### DESCRIPTION OF THE TASK
In the listing below, copy out every line from the one containing "Bourgogne-Franche-Comté (121, 1384)" down to the one containing "Conditions générales d'utilisation", both included, exactly as they appear.

### RECORDS PROVIDED
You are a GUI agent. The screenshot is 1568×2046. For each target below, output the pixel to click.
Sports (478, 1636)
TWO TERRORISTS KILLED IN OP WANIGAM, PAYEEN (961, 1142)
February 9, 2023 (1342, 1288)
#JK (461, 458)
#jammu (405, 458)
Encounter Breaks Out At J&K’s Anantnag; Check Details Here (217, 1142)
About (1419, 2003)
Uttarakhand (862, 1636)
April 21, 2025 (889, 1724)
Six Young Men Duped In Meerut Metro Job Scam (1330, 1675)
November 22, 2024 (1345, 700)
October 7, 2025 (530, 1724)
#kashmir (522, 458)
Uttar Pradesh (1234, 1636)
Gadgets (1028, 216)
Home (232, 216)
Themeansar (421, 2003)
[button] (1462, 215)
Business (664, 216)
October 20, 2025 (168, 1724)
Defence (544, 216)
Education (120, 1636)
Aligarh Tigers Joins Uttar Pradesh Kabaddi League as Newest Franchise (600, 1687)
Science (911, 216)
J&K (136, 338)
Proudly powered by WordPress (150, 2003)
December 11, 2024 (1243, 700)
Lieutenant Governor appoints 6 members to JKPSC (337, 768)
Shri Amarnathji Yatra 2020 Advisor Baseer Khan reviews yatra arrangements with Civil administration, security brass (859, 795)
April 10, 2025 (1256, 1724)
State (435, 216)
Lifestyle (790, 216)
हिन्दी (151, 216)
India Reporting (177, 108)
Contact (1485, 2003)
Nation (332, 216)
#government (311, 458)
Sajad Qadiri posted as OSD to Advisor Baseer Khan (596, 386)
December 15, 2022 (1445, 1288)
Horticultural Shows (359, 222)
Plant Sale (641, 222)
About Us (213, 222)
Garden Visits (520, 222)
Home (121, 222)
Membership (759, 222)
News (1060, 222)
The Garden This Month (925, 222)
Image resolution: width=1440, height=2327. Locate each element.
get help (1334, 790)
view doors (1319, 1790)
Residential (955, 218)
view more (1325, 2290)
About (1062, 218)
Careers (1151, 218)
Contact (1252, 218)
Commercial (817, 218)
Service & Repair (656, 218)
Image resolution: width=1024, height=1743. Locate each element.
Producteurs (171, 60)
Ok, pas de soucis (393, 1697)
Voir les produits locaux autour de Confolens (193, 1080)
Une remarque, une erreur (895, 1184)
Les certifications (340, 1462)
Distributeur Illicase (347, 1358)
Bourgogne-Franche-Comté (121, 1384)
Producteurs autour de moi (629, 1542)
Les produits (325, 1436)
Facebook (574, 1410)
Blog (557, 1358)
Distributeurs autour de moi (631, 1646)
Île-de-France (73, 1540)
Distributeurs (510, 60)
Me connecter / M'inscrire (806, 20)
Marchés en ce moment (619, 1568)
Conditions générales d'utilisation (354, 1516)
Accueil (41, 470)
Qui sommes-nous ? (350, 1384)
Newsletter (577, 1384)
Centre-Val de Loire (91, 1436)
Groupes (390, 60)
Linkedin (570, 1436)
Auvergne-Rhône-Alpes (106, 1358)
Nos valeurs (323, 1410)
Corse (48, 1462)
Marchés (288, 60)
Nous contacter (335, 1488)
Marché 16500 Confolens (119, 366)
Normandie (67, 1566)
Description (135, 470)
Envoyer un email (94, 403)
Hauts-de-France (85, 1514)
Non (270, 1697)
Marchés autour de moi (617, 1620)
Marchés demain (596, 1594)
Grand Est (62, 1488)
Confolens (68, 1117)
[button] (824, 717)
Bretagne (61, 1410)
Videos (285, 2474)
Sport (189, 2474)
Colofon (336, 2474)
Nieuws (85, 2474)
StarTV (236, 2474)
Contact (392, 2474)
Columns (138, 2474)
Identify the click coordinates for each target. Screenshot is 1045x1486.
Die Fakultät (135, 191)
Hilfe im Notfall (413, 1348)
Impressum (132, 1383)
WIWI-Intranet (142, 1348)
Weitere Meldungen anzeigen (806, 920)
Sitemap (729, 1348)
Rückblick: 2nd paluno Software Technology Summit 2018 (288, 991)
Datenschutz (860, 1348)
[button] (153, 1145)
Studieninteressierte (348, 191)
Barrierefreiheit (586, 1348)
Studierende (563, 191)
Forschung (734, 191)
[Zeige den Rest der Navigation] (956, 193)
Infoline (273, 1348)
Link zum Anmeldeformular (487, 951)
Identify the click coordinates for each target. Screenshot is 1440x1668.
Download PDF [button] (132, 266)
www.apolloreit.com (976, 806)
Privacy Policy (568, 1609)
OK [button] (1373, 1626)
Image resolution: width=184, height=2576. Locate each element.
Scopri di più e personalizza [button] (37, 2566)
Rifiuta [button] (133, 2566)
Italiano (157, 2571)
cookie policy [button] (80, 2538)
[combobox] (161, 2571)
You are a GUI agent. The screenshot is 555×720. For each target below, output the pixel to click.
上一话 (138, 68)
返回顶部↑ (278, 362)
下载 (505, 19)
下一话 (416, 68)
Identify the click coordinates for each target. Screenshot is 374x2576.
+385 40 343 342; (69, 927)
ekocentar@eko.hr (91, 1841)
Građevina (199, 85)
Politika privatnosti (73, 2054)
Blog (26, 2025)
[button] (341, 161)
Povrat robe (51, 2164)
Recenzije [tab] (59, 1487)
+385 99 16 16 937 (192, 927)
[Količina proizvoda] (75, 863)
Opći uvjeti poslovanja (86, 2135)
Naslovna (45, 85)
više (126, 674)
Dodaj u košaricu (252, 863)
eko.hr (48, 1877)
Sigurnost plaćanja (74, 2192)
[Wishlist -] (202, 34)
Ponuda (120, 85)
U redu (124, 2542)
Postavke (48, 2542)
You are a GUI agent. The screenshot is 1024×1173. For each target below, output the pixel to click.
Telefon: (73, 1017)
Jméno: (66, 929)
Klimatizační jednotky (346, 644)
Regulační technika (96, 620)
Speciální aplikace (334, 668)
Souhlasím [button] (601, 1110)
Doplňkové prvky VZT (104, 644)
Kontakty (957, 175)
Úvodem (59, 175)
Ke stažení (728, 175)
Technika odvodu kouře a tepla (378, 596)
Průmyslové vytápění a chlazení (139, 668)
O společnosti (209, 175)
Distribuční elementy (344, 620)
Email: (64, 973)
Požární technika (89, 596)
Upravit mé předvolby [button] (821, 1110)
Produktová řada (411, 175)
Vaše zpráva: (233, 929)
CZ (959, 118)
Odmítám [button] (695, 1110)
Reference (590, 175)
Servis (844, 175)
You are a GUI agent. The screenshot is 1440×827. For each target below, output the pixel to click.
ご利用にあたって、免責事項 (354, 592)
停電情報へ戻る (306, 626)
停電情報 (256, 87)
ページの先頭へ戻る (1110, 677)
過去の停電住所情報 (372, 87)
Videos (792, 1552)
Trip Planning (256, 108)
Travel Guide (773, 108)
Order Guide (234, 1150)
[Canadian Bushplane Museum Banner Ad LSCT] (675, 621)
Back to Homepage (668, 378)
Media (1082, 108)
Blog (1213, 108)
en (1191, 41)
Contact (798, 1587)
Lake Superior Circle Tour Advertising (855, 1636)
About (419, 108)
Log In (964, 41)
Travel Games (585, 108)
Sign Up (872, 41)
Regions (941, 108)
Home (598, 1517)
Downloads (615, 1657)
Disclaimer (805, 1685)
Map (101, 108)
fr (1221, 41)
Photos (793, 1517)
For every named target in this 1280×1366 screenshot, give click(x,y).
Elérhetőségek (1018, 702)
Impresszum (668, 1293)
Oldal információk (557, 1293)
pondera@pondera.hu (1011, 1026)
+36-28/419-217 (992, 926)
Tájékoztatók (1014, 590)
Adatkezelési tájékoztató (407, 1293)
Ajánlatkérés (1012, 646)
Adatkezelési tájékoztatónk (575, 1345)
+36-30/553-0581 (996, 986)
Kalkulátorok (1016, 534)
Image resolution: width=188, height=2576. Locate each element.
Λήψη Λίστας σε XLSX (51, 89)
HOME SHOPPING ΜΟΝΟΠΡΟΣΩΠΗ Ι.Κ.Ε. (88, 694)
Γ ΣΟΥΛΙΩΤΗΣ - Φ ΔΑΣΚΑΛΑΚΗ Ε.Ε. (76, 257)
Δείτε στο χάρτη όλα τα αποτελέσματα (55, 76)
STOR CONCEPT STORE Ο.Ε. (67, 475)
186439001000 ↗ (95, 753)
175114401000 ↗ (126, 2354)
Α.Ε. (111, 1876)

### TASK ANSWER
Bourgogne-Franche-Comté (121, 1384)
Producteurs autour de moi (629, 1542)
Les produits (325, 1436)
Facebook (574, 1410)
Blog (557, 1358)
Distributeurs autour de moi (631, 1646)
Île-de-France (73, 1540)
Distributeurs (510, 60)
Me connecter / M'inscrire (806, 20)
Marchés en ce moment (619, 1568)
Conditions générales d'utilisation (354, 1516)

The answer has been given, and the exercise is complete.